Copy the rows in the stretch from the line containing "Open the 综合屏 view tab" through the line containing "click(241, 639)", substituting "Window" for "Viewport" and leaving everything else the same.

STORED DATA start

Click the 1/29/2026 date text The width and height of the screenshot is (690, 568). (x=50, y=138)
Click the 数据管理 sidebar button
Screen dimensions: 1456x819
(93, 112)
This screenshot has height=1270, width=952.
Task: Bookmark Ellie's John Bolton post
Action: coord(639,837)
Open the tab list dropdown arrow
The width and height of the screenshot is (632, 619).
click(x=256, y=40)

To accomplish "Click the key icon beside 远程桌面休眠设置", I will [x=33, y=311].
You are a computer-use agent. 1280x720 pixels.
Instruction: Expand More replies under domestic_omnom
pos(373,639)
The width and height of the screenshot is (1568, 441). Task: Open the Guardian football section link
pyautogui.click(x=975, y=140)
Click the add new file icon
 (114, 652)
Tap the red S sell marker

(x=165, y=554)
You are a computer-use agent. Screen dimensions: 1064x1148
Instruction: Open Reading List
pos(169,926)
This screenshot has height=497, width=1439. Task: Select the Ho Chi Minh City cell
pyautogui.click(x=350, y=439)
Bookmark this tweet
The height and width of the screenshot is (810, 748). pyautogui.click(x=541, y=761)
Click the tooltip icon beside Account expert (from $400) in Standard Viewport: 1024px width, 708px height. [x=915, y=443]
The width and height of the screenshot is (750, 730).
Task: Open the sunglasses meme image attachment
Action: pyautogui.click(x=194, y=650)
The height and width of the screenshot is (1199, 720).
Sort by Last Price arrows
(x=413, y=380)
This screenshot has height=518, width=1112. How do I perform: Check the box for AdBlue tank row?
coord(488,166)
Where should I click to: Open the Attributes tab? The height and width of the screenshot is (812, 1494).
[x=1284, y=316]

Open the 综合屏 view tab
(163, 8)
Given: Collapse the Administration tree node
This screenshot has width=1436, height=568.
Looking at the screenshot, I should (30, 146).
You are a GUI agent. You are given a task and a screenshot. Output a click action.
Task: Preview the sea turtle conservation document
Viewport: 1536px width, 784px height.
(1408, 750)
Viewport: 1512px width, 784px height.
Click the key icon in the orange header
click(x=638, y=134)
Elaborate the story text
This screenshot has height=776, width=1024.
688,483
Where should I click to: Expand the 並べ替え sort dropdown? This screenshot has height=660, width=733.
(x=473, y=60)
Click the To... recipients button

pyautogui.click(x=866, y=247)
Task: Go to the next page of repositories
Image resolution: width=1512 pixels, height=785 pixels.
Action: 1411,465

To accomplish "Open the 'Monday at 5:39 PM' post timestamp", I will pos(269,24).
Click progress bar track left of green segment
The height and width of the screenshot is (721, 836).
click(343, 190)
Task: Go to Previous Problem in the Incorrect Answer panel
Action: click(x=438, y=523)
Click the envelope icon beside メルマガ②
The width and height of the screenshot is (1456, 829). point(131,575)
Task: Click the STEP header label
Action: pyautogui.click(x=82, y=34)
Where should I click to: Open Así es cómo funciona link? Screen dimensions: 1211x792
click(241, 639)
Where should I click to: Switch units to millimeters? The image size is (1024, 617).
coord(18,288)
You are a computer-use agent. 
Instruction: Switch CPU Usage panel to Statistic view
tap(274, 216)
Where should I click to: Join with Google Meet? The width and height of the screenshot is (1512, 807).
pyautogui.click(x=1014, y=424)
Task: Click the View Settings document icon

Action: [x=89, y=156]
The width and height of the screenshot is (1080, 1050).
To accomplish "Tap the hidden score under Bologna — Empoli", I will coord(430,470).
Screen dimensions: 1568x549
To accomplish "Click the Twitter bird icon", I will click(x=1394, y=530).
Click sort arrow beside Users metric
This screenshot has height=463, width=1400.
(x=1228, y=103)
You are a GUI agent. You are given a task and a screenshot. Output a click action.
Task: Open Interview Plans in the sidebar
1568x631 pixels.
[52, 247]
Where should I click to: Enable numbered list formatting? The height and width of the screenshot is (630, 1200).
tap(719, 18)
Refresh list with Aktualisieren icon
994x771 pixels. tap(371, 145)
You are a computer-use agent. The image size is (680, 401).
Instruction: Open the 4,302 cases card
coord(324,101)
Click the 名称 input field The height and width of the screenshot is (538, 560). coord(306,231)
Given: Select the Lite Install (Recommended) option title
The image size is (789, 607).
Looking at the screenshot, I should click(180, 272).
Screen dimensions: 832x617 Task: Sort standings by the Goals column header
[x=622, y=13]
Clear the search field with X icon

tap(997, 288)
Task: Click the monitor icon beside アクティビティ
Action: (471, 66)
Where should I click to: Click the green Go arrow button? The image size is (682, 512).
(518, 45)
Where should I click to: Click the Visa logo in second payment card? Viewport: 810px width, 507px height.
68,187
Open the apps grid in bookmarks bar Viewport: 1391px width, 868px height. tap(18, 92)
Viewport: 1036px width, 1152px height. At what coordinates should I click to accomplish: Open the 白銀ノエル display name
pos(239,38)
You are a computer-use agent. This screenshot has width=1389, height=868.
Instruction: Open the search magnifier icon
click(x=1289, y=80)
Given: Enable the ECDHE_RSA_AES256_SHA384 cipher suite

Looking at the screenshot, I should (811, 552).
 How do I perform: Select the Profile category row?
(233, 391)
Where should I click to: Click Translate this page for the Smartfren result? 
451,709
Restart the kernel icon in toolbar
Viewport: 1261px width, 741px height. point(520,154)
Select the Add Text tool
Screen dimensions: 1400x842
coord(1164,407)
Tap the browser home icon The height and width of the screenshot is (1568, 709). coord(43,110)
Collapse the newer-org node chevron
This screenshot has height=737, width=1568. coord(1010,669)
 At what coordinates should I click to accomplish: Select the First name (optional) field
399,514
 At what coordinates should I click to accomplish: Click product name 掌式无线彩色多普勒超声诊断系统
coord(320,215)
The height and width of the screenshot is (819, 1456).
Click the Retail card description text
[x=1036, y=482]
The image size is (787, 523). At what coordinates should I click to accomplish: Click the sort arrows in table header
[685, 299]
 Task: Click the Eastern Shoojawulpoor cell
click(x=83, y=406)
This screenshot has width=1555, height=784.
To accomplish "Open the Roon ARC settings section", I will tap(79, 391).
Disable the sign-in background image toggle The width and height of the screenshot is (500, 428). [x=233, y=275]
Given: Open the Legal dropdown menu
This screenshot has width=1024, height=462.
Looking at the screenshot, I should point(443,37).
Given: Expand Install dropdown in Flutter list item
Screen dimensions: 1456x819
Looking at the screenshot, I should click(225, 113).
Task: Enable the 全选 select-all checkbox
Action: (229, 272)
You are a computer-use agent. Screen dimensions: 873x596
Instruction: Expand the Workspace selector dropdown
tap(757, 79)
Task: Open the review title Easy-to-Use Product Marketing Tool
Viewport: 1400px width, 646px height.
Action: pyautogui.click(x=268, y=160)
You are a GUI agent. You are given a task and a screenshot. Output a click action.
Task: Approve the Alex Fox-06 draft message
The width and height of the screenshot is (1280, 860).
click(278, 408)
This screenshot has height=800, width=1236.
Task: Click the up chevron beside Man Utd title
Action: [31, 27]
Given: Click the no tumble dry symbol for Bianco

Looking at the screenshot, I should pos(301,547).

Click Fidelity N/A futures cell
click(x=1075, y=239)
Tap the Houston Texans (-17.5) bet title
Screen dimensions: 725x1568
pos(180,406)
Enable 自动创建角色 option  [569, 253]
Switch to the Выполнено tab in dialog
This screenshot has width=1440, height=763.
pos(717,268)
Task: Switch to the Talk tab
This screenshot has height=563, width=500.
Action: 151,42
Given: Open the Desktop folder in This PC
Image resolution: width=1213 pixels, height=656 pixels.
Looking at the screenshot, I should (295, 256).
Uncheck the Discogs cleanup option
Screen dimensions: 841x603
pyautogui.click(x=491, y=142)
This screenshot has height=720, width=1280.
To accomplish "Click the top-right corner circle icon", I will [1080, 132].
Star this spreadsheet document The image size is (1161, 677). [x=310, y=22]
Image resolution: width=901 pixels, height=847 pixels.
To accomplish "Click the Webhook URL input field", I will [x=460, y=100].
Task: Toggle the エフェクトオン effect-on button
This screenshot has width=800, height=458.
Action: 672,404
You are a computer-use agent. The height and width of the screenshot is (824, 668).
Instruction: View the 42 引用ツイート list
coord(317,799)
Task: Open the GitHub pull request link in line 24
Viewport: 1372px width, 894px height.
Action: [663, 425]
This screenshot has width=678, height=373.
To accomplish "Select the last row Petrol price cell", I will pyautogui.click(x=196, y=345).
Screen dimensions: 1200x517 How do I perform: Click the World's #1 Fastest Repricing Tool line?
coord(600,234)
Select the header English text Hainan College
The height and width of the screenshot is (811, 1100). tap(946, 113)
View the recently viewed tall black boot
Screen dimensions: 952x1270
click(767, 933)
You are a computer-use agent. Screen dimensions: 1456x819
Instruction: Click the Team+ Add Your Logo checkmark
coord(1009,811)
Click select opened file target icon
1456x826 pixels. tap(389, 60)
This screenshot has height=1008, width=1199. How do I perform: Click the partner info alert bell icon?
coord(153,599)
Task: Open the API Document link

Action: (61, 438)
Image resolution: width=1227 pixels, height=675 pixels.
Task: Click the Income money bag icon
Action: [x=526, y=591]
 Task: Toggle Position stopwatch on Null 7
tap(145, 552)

STORED DATA end

EXERCISE OUTPUT:
Open the 综合屏 view tab
(163, 8)
Given: Collapse the Administration tree node
This screenshot has width=1436, height=568.
Looking at the screenshot, I should (30, 146).
You are a GUI agent. You are given a task and a screenshot. Output a click action.
Task: Preview the sea turtle conservation document
Window: 1536px width, 784px height.
(1408, 750)
Window: 1512px width, 784px height.
Click the key icon in the orange header
click(x=638, y=134)
Elaborate the story text
This screenshot has height=776, width=1024.
688,483
Where should I click to: Expand the 並べ替え sort dropdown? This screenshot has height=660, width=733.
(x=473, y=60)
Click the To... recipients button

pyautogui.click(x=866, y=247)
Task: Go to the next page of repositories
Image resolution: width=1512 pixels, height=785 pixels.
Action: 1411,465

To accomplish "Open the 'Monday at 5:39 PM' post timestamp", I will pos(269,24).
Click progress bar track left of green segment
The height and width of the screenshot is (721, 836).
click(343, 190)
Task: Go to Previous Problem in the Incorrect Answer panel
Action: click(x=438, y=523)
Click the envelope icon beside メルマガ②
The width and height of the screenshot is (1456, 829). point(131,575)
Task: Click the STEP header label
Action: pyautogui.click(x=82, y=34)
Where should I click to: Open Así es cómo funciona link? Screen dimensions: 1211x792
click(241, 639)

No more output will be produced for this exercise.